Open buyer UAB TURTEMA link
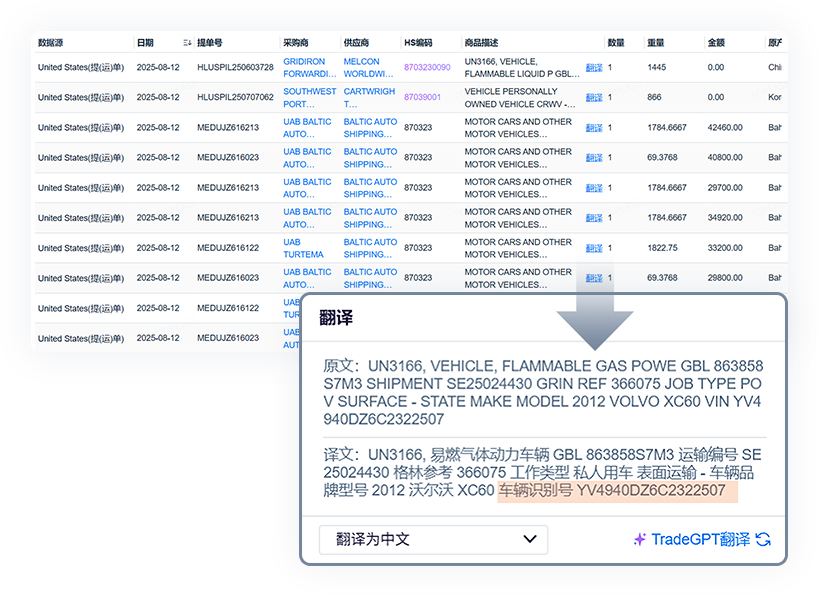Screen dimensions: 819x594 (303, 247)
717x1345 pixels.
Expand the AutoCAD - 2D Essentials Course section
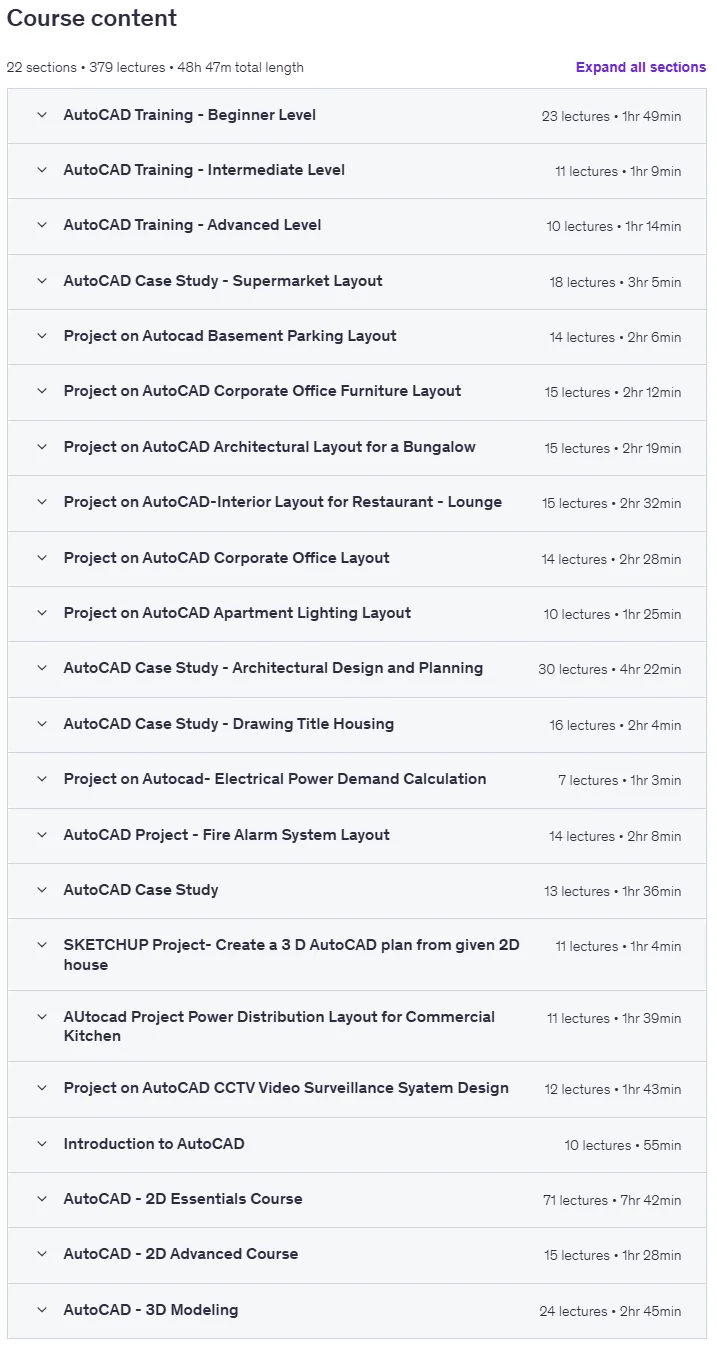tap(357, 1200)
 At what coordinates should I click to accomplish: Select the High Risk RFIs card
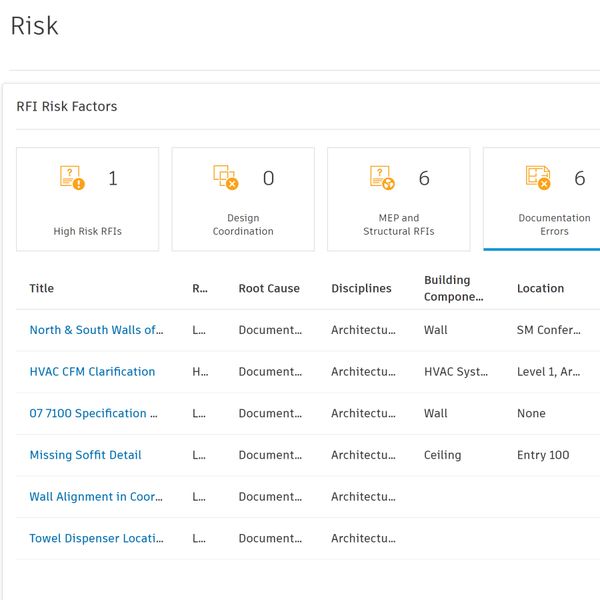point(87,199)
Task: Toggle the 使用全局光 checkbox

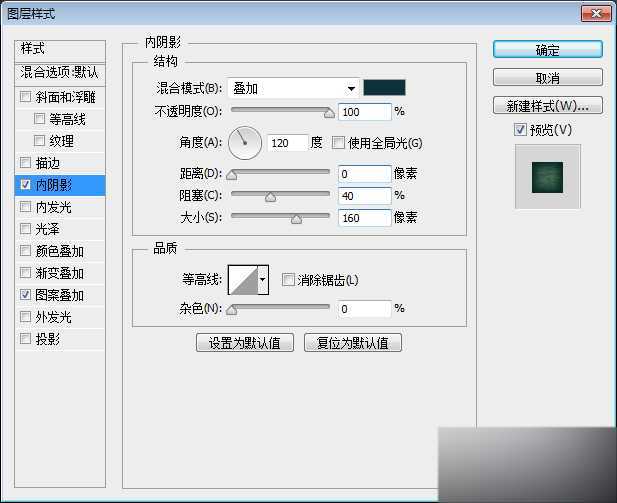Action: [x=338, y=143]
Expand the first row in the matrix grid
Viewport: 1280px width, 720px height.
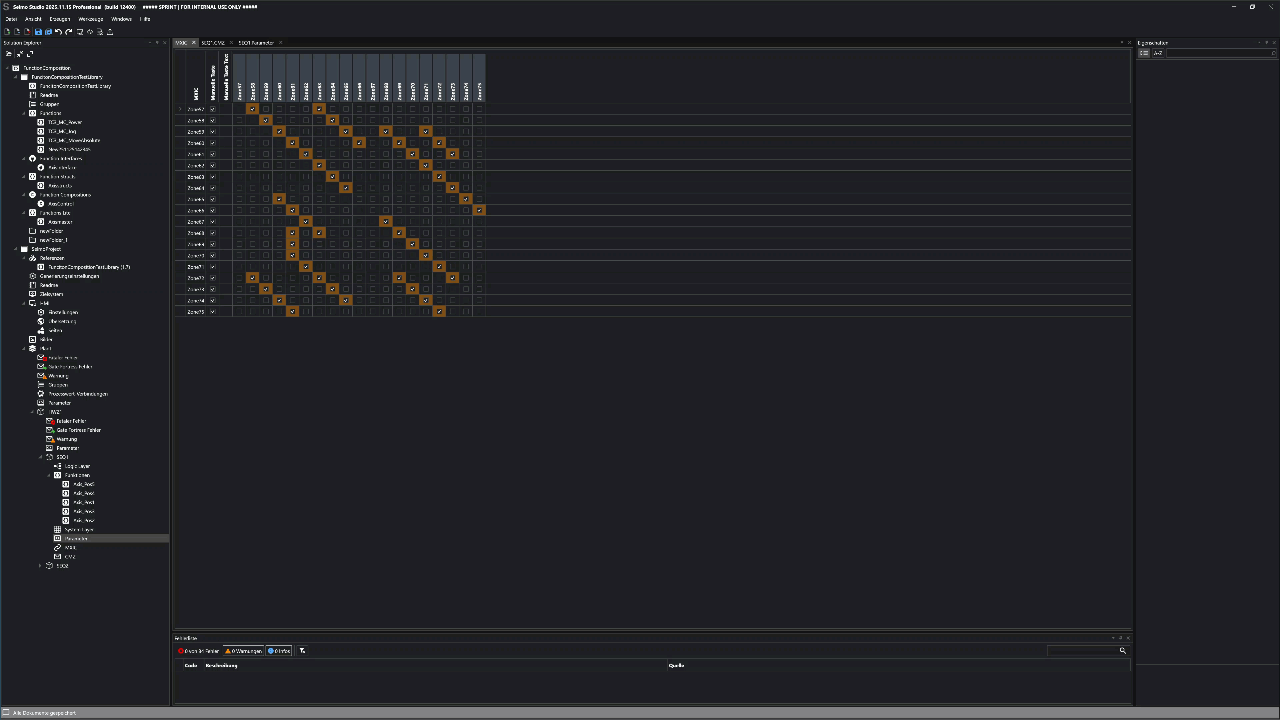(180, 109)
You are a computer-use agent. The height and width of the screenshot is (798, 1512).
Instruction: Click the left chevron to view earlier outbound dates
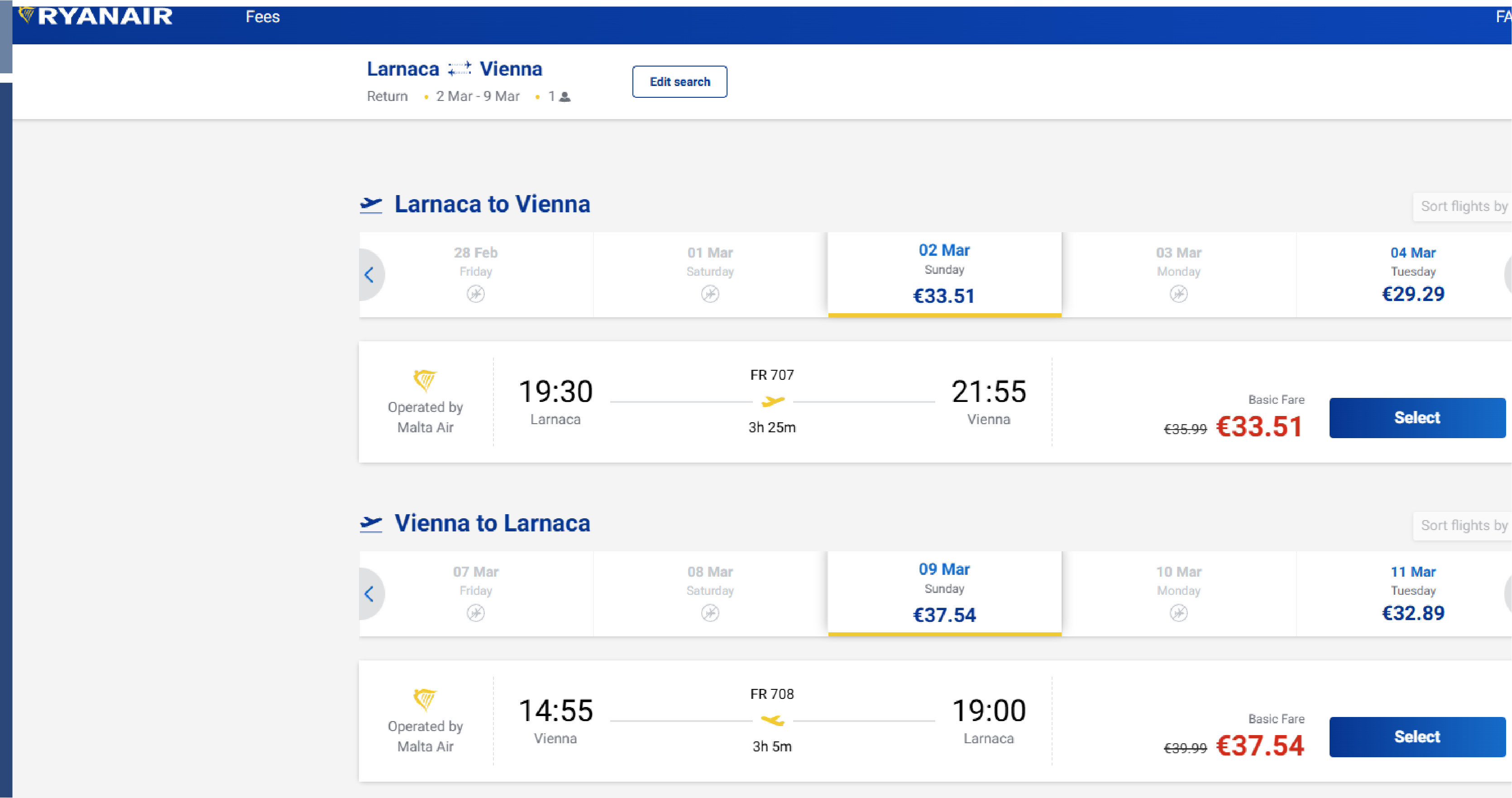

··········

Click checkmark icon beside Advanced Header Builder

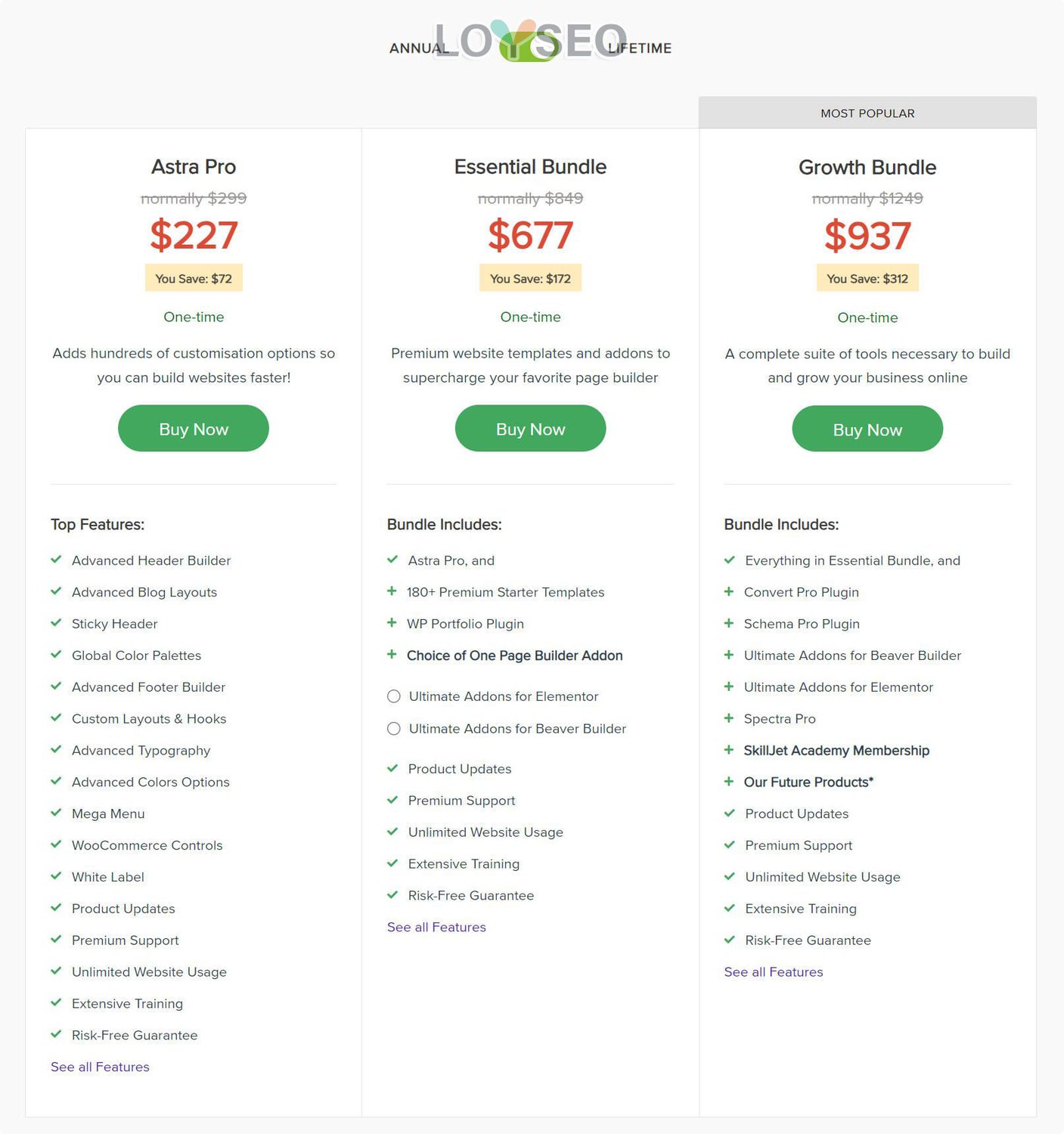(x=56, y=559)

··········

Exercise: Copy out exactly the material that runs from the line with "At what coordinates" to the line with "Instruction: Click the", ends included, and leave the pictures behind.

Written response:
 At what coordinates should I click to accomplish: Select the High Risk RFIs card
point(87,199)
Task: Toggle the 使用全局光 checkbox

Action: [x=338, y=143]
Expand the first row in the matrix grid
Viewport: 1280px width, 720px height.
(180, 109)
You are a computer-use agent. The height and width of the screenshot is (798, 1512).
Instruction: Click the left chevron to view earlier outbound dates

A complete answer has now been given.